A new issue of the Wireless Messaging Newsletter is posted on the web each week. A notification goes out by e-mail to subscribers on most Fridays around noon central US time. The notification message has a link to the actual newsletter on the web. That way it doesn’t fill up your incoming e-mail account.

There is no charge for subscription and there are no membership restrictions. Readers are a very select group of wireless industry professionals, and include the senior managers of many of the world’s major Paging and Wireless Messaging companies. There is an even mix of operations managers, marketing people, and engineers — so I try to include items of interest to all three groups. It’s all about staying up-to-date with business trends and technology.

I regularly get readers’ comments, so this newsletter has become a community forum for the Paging, and Wireless Messaging communities. You are welcome to contribute your ideas and opinions. Unless otherwise requested, all correspondence addressed to me is subject to publication in the newsletter and on my web site. I am very careful to protect the anonymity of those who request it.

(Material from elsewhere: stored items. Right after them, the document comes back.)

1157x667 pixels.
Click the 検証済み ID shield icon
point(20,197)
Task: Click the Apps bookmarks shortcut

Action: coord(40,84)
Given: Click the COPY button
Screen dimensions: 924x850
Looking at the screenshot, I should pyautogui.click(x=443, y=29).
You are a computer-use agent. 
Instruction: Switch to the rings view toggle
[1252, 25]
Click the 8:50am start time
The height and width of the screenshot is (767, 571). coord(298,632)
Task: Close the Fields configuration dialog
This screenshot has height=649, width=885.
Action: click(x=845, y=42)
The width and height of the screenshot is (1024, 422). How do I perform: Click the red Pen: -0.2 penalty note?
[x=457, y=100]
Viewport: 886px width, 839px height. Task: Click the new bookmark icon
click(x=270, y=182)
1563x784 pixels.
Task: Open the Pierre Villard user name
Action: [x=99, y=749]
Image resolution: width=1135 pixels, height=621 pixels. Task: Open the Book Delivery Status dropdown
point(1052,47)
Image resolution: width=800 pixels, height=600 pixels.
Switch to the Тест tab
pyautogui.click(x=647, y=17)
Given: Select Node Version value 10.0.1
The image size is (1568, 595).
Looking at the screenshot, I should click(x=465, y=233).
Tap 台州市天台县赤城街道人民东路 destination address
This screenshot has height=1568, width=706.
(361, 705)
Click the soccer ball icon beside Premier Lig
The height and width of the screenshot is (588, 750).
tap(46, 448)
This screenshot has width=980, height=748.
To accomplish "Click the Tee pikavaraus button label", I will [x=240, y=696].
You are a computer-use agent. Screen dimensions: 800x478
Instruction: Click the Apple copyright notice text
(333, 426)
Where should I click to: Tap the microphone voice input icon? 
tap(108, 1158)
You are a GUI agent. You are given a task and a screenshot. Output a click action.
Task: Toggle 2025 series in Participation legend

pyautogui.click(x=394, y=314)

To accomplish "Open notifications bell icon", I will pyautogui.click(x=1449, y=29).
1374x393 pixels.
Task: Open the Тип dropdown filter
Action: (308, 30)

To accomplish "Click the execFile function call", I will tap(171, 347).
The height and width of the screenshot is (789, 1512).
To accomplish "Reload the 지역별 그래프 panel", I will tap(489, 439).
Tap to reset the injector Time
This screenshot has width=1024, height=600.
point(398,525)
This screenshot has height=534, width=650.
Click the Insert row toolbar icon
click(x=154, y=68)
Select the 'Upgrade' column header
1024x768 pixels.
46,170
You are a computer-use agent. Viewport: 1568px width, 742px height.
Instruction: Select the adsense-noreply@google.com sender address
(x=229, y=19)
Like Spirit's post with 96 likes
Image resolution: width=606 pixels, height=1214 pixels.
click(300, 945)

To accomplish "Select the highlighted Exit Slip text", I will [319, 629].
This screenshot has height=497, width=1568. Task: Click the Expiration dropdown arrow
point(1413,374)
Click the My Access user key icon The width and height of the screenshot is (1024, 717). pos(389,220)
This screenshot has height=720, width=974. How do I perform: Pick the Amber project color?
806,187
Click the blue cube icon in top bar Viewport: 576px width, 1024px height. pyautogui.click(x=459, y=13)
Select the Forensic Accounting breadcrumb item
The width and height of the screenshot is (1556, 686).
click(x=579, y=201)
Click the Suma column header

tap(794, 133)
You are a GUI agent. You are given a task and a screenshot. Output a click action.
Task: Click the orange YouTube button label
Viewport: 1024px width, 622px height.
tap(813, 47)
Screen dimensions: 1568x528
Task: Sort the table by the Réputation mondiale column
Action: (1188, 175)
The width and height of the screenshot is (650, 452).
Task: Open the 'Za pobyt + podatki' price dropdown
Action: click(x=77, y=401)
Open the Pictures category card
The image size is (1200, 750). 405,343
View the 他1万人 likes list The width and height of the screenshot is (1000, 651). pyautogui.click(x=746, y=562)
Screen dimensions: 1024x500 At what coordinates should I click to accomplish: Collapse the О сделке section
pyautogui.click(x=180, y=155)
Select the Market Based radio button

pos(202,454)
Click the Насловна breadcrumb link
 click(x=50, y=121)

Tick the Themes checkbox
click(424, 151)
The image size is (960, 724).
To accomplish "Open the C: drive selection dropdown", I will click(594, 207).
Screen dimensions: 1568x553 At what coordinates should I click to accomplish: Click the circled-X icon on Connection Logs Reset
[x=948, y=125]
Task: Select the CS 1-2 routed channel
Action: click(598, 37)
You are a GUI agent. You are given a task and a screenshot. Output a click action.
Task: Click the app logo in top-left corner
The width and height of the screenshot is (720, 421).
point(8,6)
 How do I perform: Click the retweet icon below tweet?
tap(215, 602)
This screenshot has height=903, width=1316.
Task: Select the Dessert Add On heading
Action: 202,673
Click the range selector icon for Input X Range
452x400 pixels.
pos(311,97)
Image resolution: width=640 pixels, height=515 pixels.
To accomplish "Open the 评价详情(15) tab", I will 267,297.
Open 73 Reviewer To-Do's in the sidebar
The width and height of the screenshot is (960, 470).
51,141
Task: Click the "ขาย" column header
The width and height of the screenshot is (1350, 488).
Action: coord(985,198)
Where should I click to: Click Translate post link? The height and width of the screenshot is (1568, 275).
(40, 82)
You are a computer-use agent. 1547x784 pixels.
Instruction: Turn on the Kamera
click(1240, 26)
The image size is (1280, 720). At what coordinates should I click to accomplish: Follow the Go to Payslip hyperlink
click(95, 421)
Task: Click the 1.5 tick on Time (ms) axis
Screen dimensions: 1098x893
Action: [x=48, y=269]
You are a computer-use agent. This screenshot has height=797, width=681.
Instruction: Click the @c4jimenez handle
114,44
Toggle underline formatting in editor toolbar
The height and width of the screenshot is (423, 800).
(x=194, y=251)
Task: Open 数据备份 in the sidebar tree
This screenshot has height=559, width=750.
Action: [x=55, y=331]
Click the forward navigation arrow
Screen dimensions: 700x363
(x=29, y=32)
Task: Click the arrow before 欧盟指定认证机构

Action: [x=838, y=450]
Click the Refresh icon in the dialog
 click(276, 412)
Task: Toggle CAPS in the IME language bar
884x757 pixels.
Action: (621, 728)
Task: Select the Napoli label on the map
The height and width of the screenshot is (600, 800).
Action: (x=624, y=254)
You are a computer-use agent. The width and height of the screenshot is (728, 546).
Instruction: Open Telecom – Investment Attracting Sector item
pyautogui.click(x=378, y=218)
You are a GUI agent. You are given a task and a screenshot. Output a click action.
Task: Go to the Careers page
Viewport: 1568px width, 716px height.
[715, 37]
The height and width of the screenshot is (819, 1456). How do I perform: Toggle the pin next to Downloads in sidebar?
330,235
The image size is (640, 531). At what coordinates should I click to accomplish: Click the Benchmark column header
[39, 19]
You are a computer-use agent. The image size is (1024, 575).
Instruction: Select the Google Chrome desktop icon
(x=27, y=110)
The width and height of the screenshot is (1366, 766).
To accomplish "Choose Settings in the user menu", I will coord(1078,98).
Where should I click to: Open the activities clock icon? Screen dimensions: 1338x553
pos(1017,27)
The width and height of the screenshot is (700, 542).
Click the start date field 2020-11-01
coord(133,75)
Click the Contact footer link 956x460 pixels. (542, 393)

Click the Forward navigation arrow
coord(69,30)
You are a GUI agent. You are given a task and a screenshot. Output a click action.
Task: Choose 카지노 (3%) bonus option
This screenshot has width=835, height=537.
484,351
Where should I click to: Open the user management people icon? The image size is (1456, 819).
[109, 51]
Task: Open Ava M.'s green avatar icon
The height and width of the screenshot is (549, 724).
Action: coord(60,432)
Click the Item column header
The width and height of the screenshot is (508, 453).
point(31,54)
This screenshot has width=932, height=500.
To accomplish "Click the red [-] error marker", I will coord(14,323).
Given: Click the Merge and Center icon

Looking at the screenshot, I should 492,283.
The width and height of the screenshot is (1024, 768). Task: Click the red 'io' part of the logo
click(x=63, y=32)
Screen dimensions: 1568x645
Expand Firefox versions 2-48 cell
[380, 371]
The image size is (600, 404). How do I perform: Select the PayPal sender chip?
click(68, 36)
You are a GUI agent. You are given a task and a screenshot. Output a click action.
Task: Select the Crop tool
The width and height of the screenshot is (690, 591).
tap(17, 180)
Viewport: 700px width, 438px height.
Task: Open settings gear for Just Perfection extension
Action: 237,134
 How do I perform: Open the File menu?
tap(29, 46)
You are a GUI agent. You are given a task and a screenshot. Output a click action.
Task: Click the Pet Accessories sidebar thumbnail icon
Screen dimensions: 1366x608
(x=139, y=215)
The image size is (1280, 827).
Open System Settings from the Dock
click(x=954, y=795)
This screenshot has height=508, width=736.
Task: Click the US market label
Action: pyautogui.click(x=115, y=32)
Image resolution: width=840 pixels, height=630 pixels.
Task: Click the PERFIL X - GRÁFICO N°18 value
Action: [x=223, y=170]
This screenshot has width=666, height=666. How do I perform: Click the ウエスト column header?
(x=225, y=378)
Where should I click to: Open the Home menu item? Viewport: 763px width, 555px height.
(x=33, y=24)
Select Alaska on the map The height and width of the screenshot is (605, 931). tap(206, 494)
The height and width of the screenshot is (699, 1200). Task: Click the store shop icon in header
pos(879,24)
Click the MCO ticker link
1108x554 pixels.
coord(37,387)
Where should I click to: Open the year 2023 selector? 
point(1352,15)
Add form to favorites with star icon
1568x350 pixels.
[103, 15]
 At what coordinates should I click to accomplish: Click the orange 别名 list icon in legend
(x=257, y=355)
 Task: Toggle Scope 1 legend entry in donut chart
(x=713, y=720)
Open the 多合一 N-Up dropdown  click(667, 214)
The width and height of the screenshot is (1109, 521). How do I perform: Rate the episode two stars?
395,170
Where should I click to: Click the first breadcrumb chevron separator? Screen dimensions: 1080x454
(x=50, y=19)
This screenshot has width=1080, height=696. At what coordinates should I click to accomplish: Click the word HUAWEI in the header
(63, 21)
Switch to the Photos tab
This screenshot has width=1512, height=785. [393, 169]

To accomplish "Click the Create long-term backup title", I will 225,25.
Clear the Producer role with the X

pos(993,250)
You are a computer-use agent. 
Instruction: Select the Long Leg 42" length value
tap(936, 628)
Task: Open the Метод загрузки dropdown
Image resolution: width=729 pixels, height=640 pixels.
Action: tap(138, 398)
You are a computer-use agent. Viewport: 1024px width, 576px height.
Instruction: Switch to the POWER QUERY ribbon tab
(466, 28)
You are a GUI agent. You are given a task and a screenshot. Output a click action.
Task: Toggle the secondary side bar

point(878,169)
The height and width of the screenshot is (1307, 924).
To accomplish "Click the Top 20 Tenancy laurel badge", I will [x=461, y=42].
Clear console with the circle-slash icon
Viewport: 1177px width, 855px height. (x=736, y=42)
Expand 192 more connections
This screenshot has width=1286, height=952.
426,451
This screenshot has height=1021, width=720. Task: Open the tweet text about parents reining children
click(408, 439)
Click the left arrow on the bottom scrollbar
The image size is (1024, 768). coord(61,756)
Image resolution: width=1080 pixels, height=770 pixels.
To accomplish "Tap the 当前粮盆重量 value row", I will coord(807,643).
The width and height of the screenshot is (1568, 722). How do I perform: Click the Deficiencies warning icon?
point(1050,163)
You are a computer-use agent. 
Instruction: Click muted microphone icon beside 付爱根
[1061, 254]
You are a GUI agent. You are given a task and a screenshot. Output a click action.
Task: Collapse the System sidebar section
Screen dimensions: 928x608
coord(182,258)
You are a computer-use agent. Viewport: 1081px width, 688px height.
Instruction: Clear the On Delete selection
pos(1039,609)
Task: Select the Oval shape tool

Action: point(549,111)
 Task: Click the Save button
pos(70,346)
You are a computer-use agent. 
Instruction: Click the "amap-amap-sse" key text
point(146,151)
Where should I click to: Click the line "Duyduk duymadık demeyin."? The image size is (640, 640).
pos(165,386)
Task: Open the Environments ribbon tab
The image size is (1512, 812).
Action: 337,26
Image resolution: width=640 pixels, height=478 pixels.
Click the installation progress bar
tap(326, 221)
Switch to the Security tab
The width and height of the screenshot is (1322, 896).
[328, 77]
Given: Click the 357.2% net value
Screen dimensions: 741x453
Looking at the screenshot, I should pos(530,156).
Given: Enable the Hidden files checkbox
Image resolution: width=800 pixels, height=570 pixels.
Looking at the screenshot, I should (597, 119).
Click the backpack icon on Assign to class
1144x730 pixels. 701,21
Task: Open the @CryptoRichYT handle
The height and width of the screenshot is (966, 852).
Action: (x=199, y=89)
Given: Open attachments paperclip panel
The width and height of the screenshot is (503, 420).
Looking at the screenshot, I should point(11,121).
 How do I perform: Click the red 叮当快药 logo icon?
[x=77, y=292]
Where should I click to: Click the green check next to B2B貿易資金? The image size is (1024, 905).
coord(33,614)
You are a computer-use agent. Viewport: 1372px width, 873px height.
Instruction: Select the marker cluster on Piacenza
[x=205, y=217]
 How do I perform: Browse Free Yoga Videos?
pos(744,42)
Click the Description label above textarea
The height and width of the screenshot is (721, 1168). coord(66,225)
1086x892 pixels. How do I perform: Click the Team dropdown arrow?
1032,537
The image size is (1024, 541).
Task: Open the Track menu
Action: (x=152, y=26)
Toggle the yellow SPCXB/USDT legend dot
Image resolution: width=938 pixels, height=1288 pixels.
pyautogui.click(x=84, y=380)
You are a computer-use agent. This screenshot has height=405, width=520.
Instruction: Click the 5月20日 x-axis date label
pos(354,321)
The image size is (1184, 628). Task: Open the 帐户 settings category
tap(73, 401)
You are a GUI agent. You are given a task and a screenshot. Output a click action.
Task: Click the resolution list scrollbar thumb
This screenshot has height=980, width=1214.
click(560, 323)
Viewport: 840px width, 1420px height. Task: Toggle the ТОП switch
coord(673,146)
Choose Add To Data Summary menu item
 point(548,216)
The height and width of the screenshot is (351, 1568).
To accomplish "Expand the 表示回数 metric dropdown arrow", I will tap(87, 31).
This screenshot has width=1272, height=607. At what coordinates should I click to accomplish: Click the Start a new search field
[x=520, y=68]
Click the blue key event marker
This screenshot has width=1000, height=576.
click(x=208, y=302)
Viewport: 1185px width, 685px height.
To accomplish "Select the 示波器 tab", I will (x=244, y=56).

I spend the whole week searching the Internet for news that I think may be of interest to you — so you won’t have to. This newsletter is an aggregator — a service that aggregates news from other news sources. You can help our community by sharing any interesting news that you find.

Editorial Policy

Editorial Opinion pieces present only the opinions of the author. They do not necessarily reflect the views of any of advertisers or supporters. This newsletter is independent of any trade association. I don't intend to hurt anyone's feelings, but I do freely express my opinions.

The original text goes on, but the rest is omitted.